▸ PROBLEM STATEMENT: Extract exactly and only the lines from the one containing "Where should I click to: Activate" through the end of the entries below. Pictures should not appear in the copy.

*** Opening of STORED DATA ***

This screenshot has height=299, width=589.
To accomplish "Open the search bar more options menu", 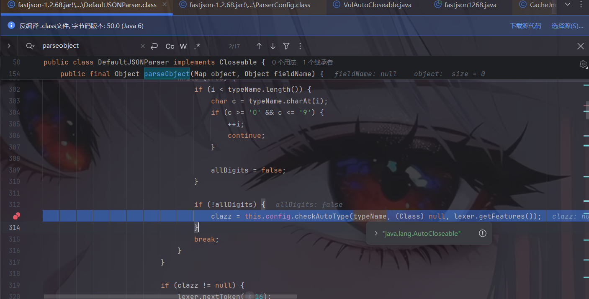I will click(300, 46).
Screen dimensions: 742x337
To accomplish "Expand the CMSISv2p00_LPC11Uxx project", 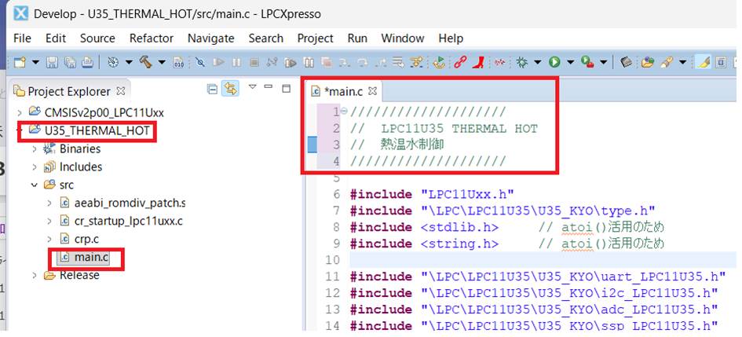I will (x=20, y=112).
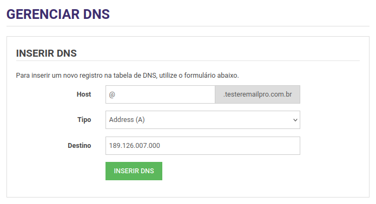
Task: Click the Destino field label
Action: point(80,146)
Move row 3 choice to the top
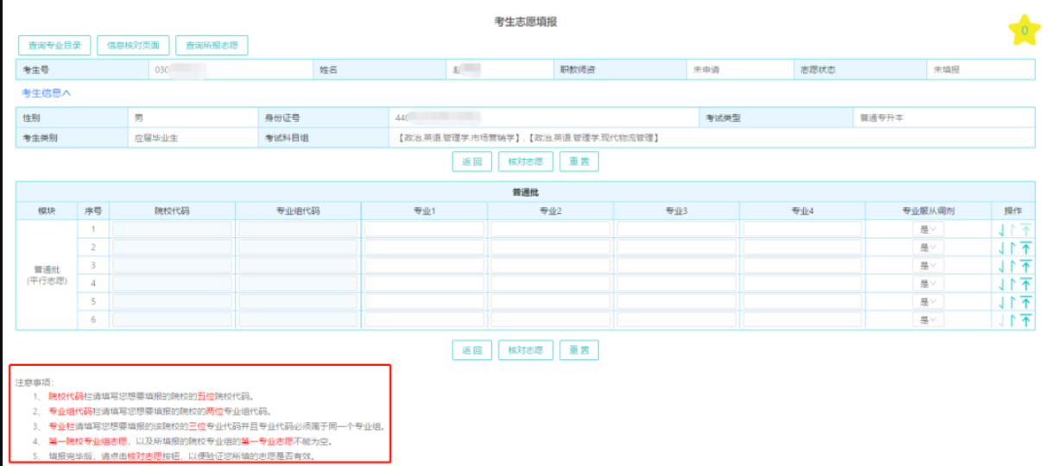Image resolution: width=1043 pixels, height=466 pixels. coord(1026,266)
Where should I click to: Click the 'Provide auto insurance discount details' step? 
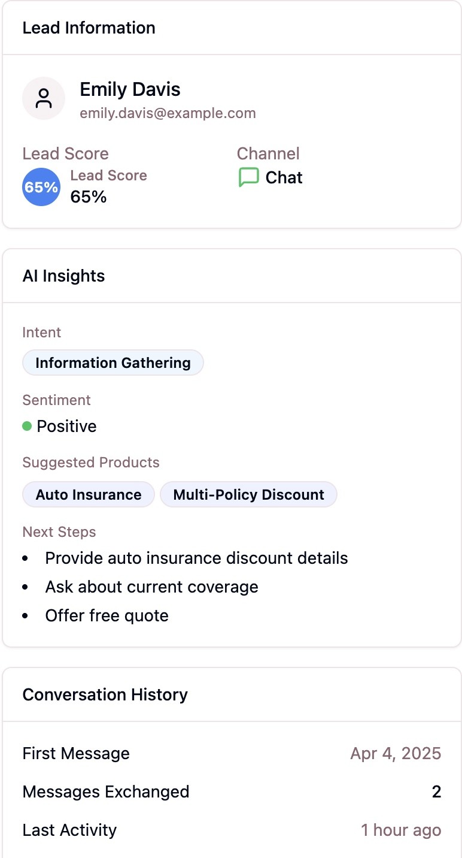(x=196, y=558)
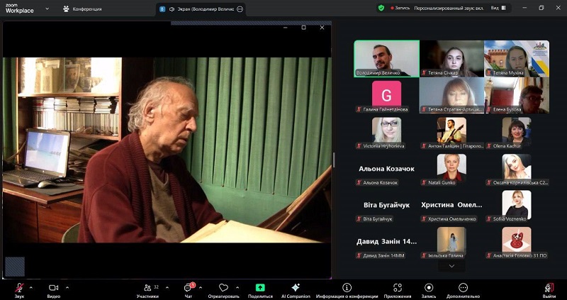Show Информация о конференции details
Viewport: 567px width, 300px height.
347,288

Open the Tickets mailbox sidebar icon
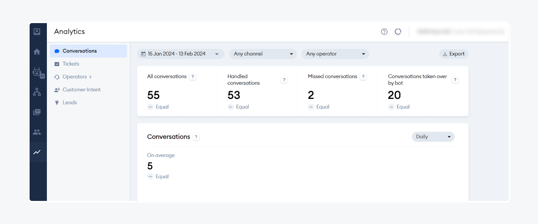[37, 112]
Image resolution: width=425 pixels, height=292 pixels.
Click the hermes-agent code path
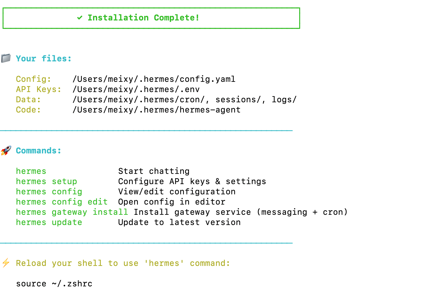pyautogui.click(x=156, y=110)

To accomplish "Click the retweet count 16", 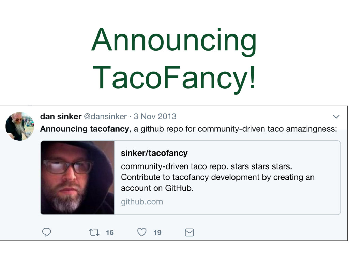I will pos(110,233).
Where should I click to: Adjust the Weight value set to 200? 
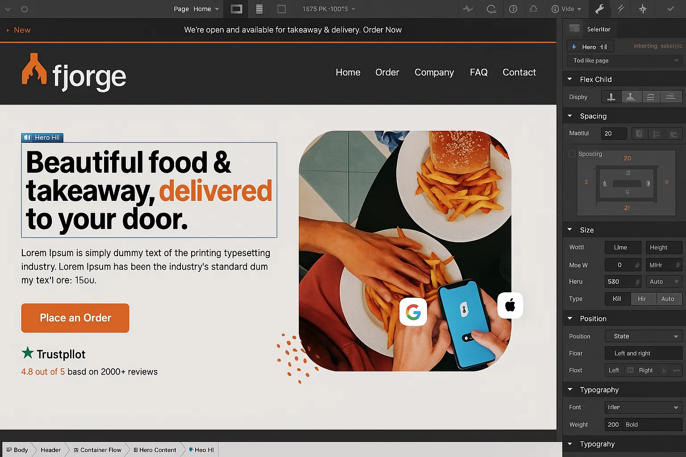pyautogui.click(x=613, y=424)
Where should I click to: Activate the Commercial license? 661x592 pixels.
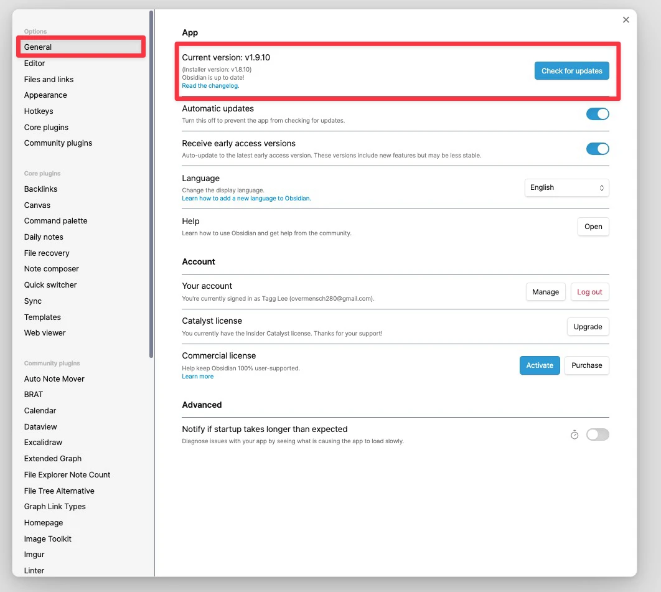[540, 365]
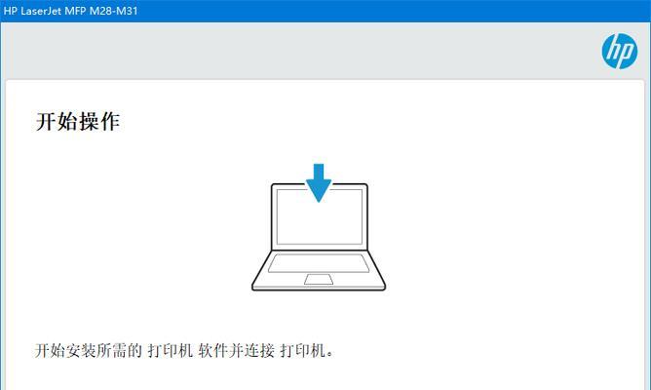Select the 开始操作 heading
The height and width of the screenshot is (390, 651).
click(x=78, y=121)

*** Close of STORED DATA ***

▸ RESPONSE TO THE EXERCISE:
Where should I click to: Activate the Commercial license? 661x592 pixels.
[540, 365]
Select the 开始操作 heading
The height and width of the screenshot is (390, 651).
click(x=78, y=121)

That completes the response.